What size tank? What is the water temp. at?


----------



## SqueeTheFish98 (Jan 1, 2010)

The tank is 3 liters and we have no idea the water temp. Probably about 70 degrees. The fish was fine until we changed his water yesterday. Maybe we didn't add enough "Betta safe" drops?


----------



## SqueeTheFish98 (Jan 1, 2010)

And he was fine until today


----------



## dramaqueen (Jul 7, 2008)

70 degrees is too cold for bettas. I would recommend getting a heater. Bettas are tropical fish and need temperatures of 76 to 82.


----------



## moraismeep (Dec 30, 2009)

Yeah, that and possibly a kind of bubbler or live/safe silk plants to put in with him usually reduces the stress levels of fish that could possibly cause lethargy.


----------



## vaygirl (Sep 10, 2009)

As said, water that's too cold will cause them to be lethargic. Betta's are tropical fish no matter what the pet store tells ya. They last longer in cold temps because they're very hardy fish but it's not natural for them. Over time they'll degrade, some faster then others. How did you change his water? Did you let the water sit out for a day to get it to room temp? Was the temp very different from his old temp?
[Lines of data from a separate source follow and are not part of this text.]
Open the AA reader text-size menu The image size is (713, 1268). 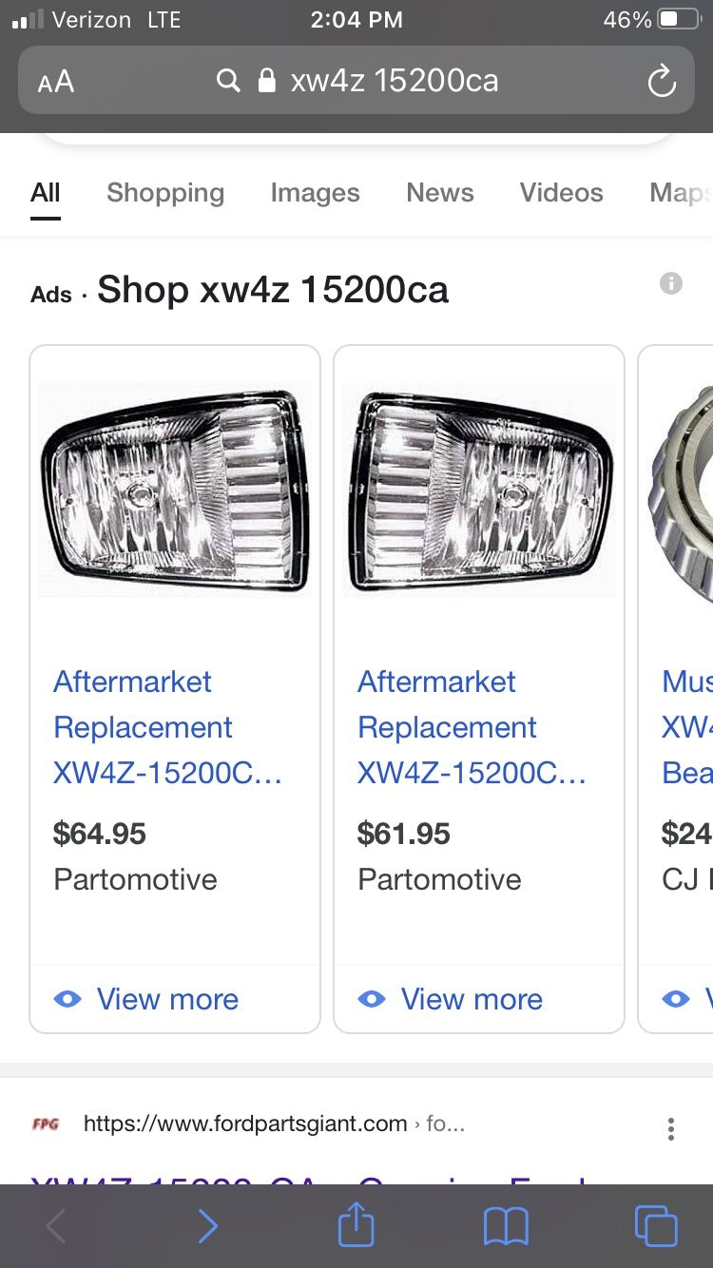[56, 82]
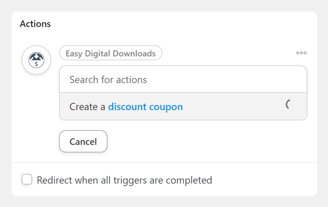Click the Actions section heading
The height and width of the screenshot is (207, 328).
35,24
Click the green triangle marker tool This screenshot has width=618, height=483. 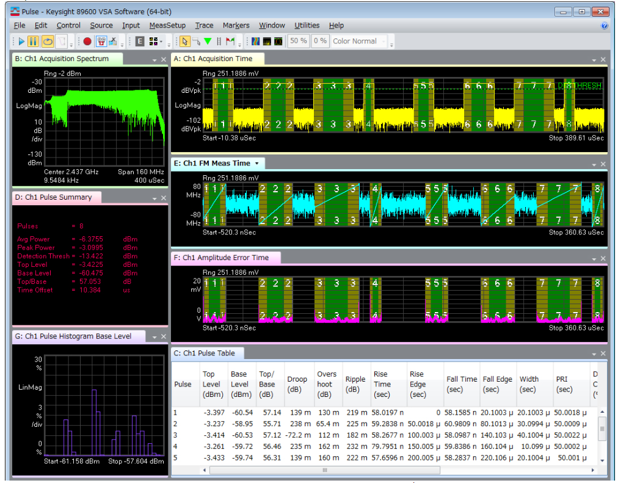(208, 42)
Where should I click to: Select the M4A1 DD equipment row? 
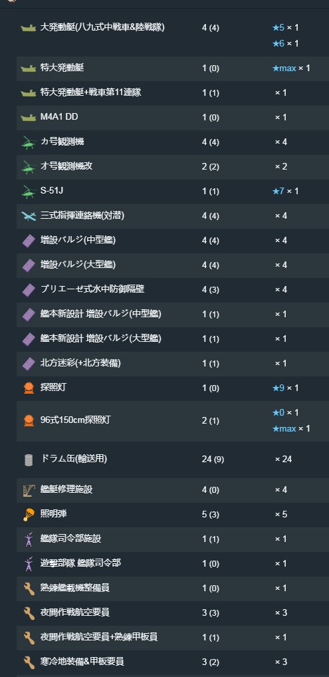173,118
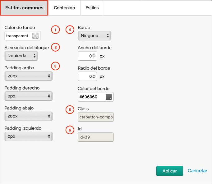Viewport: 212px width, 184px height.
Task: Expand the Padding izquierdo dropdown
Action: click(x=28, y=136)
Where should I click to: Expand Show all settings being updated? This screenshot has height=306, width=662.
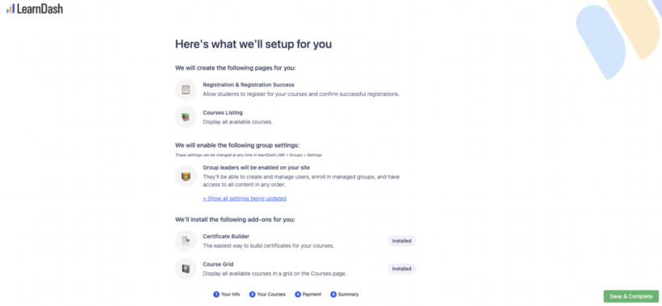coord(245,199)
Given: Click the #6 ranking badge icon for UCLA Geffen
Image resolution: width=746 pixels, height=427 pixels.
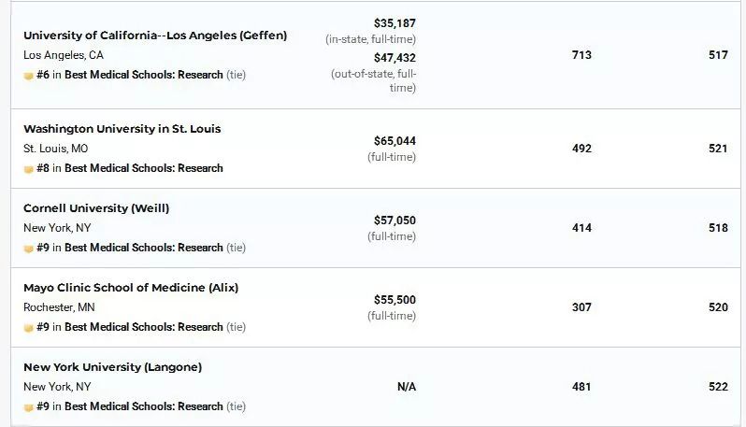Looking at the screenshot, I should tap(29, 75).
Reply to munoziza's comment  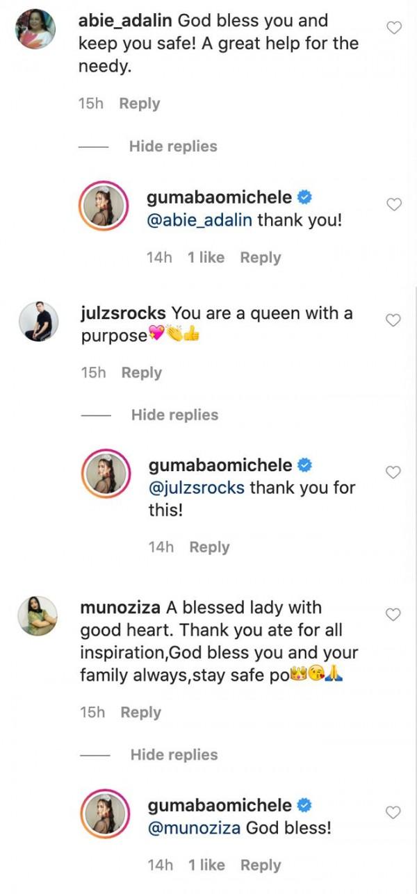tap(140, 711)
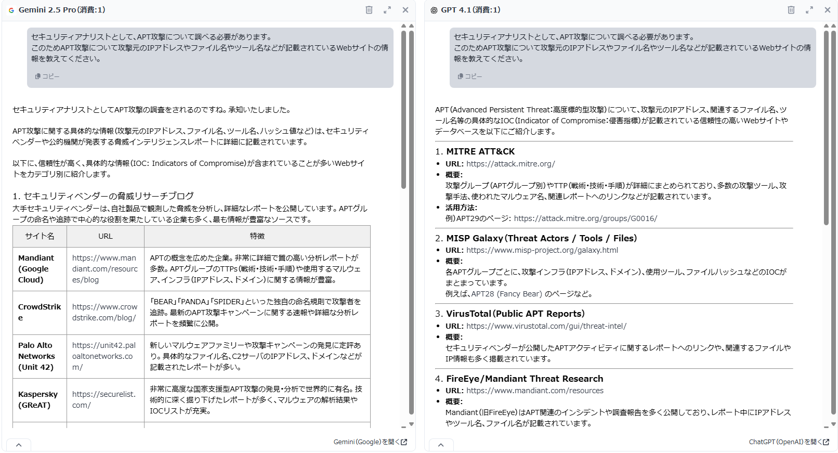Open the Mandiant blog URL in the table

tap(104, 269)
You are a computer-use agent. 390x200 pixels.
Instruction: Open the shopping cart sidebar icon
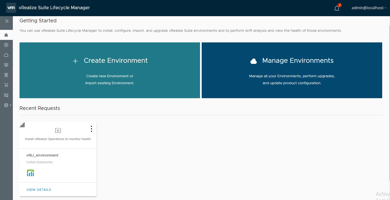point(6,85)
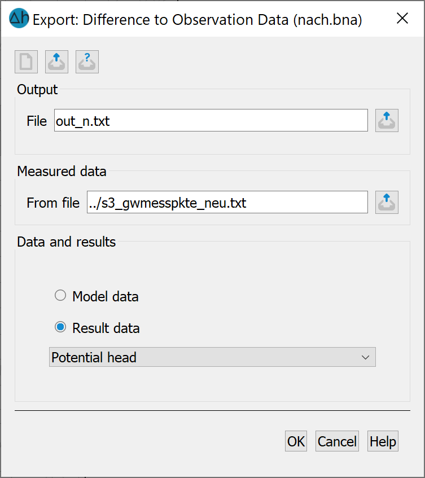Click into the out_n.txt File field
The image size is (425, 478).
(211, 120)
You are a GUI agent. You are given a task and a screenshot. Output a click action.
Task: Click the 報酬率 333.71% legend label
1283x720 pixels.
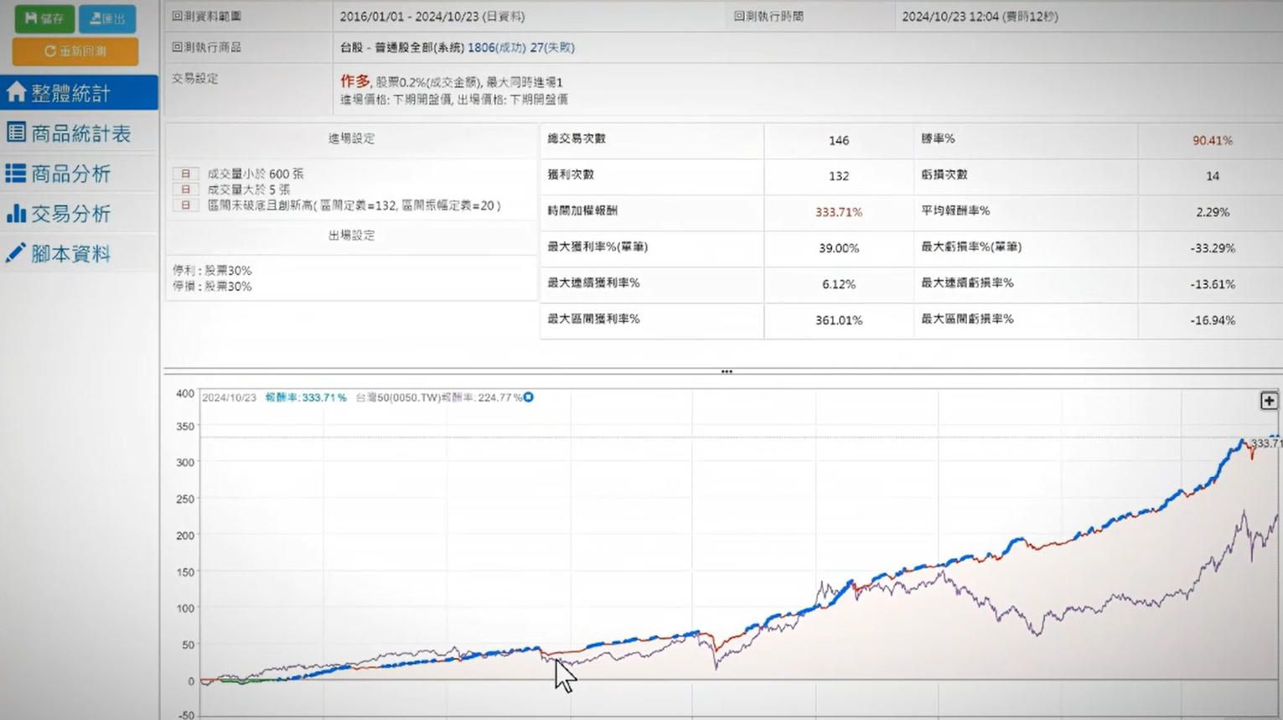click(306, 397)
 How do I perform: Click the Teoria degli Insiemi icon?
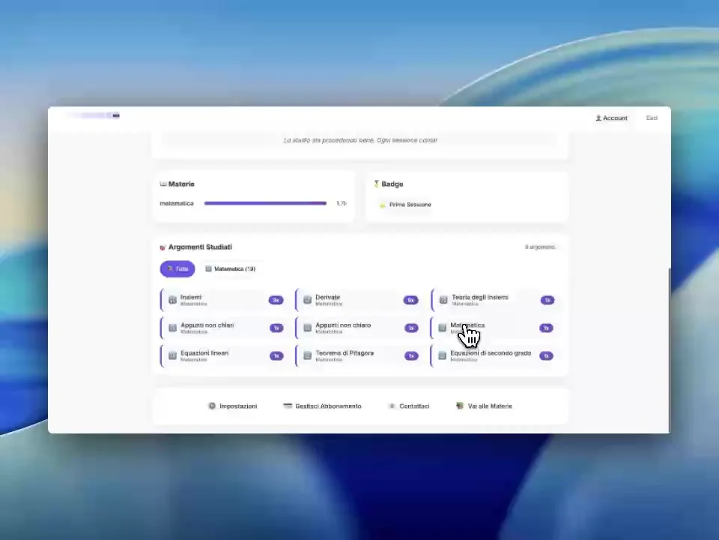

Also, a one gallon needs to have the water changed completely (don't save any old water) a couple of times a week. You'd be better off with a bigger tank for him, at least 2 and a half gallons. Then you could get away with less water changes.


----------



## SqueeTheFish98 (Jan 1, 2010)

Hey y'all, thanks for all your help and advice! He seems so much better today, swimming around happily and being active...only now there's a small hole (?) on his dorsal/top fin! argh...and i dont even know the water temp, no thermometer...i'm gauging on the room's temp....and the water change? I did it just how the woman at Petco advised: keep the fish in like a 1/4 or 1/3 or the old water, then add the (warm) filtered water with the drops in the cleaned tank...also we do have a slik plant/flower in there too. So, anyway thanks alot for all your help!


----------



## kelly528 (Aug 31, 2009)

Hmm how to break this down...

1) The employees at any fish store are 99% noob and have no idea what they are talking about. IMO you literally have a better chance of getting correct fishkeeping advice from a random person off the street. That is no exaggeration. Always remember: the core purpose of a pet store is to sell products. They will tell you whatever will increase their revenue the most, not what is best or even humane for your fish!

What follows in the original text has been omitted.